Ejemplos comerciales de PaaS: Google App Engine, Force.com (de SalesForce), Microsoft Azzure Services, etc.
  • SaaS: Cloud Software as a Service provee acceso a una colección de programas de aplicación. Los proveedores SaaS ofrecen a los usuarios acceso a un conjunto de aplicaciones específicas que son ejecutadas en las infraestructuras del proveedor y controladas por él. En muchas ocasiones también se le denomina “software bajo demanda” (dependiendo de la forma de pago).

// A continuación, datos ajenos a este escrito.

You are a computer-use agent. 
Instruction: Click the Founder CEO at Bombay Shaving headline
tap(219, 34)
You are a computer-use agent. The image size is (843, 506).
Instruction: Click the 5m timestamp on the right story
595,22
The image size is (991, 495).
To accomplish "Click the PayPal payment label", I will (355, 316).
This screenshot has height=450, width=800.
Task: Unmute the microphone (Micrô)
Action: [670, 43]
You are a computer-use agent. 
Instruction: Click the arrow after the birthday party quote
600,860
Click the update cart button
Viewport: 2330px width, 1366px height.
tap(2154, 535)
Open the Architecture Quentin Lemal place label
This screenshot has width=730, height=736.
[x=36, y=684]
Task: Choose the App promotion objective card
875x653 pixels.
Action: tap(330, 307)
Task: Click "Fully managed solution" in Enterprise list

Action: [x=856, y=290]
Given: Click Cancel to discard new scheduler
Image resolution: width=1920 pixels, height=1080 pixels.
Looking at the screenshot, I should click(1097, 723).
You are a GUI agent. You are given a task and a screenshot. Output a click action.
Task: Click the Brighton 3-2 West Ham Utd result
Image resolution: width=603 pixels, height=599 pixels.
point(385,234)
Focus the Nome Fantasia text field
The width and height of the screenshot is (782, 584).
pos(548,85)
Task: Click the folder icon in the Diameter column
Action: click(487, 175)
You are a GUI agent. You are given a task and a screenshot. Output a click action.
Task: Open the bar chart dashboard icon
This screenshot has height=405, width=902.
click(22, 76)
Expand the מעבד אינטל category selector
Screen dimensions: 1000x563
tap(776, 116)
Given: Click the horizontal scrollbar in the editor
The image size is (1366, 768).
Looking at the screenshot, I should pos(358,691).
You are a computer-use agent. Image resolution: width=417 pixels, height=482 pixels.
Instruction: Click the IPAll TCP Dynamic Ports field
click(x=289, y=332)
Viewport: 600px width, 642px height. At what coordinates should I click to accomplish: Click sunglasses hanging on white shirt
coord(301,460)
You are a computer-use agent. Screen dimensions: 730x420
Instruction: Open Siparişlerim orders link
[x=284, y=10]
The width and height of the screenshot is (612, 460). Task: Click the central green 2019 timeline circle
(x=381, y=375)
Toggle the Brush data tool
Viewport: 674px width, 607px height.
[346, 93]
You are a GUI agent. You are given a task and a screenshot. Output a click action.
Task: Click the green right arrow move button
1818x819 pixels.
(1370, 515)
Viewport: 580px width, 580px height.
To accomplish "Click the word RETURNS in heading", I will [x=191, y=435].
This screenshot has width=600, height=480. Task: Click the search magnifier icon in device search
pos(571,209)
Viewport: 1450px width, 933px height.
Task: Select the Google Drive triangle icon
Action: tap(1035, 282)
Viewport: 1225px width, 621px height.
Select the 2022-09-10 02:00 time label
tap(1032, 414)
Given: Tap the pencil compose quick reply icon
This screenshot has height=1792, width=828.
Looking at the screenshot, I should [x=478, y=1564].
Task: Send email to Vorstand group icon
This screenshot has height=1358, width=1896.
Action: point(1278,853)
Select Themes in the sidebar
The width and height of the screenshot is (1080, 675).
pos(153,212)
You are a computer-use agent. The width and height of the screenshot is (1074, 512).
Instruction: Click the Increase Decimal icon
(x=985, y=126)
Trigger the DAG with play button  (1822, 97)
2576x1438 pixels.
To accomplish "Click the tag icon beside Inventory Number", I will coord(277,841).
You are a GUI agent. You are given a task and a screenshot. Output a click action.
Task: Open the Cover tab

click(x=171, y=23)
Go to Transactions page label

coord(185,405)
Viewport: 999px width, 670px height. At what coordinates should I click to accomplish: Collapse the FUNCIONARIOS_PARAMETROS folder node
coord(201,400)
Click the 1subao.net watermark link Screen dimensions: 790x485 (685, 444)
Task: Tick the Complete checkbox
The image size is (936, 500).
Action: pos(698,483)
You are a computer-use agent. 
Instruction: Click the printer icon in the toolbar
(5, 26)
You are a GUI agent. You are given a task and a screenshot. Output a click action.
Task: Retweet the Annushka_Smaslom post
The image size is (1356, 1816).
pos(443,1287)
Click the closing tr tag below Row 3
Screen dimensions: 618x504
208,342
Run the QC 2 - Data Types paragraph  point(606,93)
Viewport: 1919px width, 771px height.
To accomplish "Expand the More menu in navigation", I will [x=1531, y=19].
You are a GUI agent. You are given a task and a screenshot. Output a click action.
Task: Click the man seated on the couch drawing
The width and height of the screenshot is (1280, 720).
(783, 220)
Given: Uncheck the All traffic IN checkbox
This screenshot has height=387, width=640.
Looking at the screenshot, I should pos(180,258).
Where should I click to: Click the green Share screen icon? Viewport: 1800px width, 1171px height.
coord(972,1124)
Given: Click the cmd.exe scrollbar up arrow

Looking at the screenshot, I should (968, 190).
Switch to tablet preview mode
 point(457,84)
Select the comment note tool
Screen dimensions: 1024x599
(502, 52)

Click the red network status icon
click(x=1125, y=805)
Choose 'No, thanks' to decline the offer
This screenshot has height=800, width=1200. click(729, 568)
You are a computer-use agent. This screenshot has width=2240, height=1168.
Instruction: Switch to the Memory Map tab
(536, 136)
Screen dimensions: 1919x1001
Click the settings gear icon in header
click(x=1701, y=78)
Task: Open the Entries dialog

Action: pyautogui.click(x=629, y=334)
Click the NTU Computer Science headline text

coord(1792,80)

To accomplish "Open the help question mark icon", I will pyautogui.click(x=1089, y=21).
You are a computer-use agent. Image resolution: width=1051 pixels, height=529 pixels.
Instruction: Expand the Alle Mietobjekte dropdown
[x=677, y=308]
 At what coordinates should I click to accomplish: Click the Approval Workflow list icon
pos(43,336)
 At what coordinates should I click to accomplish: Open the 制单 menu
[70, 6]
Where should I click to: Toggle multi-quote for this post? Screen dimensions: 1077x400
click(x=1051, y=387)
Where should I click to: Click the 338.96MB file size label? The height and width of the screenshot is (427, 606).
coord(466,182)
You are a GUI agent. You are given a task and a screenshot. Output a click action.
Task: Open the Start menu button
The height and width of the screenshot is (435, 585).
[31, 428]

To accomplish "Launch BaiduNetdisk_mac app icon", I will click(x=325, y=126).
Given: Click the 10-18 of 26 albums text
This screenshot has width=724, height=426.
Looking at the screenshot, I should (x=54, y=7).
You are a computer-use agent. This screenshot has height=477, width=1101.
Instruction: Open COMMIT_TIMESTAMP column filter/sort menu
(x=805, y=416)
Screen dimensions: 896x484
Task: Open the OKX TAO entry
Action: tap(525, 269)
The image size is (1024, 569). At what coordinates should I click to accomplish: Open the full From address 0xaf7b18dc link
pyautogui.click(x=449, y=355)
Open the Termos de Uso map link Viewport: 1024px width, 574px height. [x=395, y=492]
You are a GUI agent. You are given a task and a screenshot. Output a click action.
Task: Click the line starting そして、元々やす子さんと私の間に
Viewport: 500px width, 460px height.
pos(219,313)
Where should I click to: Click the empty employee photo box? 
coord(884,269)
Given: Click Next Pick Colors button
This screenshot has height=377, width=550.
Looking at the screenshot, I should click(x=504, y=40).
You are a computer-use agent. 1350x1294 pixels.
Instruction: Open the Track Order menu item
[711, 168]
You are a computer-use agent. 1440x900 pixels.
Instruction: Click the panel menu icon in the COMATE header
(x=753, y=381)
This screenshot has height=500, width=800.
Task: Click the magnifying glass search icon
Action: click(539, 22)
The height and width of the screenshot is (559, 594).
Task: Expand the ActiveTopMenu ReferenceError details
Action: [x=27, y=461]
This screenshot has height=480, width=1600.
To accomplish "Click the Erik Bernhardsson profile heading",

Es decir, el cliente no tiene acceso ni control a la Plataforma subyacente ni siquiera, en general, de las capacidades y funcionalidades de la aplicación con la única posible excepción de poder modificar aquellos parámetros de configuración de la aplicación destinados de forma específica para el usuario y su personalización.
Ejemplos comerciales de SaaS: WebMail (gmail, yahoo, etc.), SalesForce, Google Docs, Office 365, etc.

El siguiente esquema pretende aclarar las ideas anteriores, enfatizando en su lado izquierdo en la estructura de como unos servicios se construyen sobre los otros, y en su parte derecha dejando claro el nivel de sevico, es decir hasta donde alcanzan los trabajos y responsabilidades del Proveedor de Servicios Coud en cada uno de los 3 modelos (niveles) de servicio:
Niveles de Servicio (o Modelos de Servicio) en Cloud Computing
Niveles (o Modelos) de Servicio en Cloud Computing

En los próximos días profundizaremos con más detalle en cada uno de estos modelos de servicios, viendo a qué tipo de clientes va dirigido y analizando en qué casos tiene sentido su adopción y en cuáles no.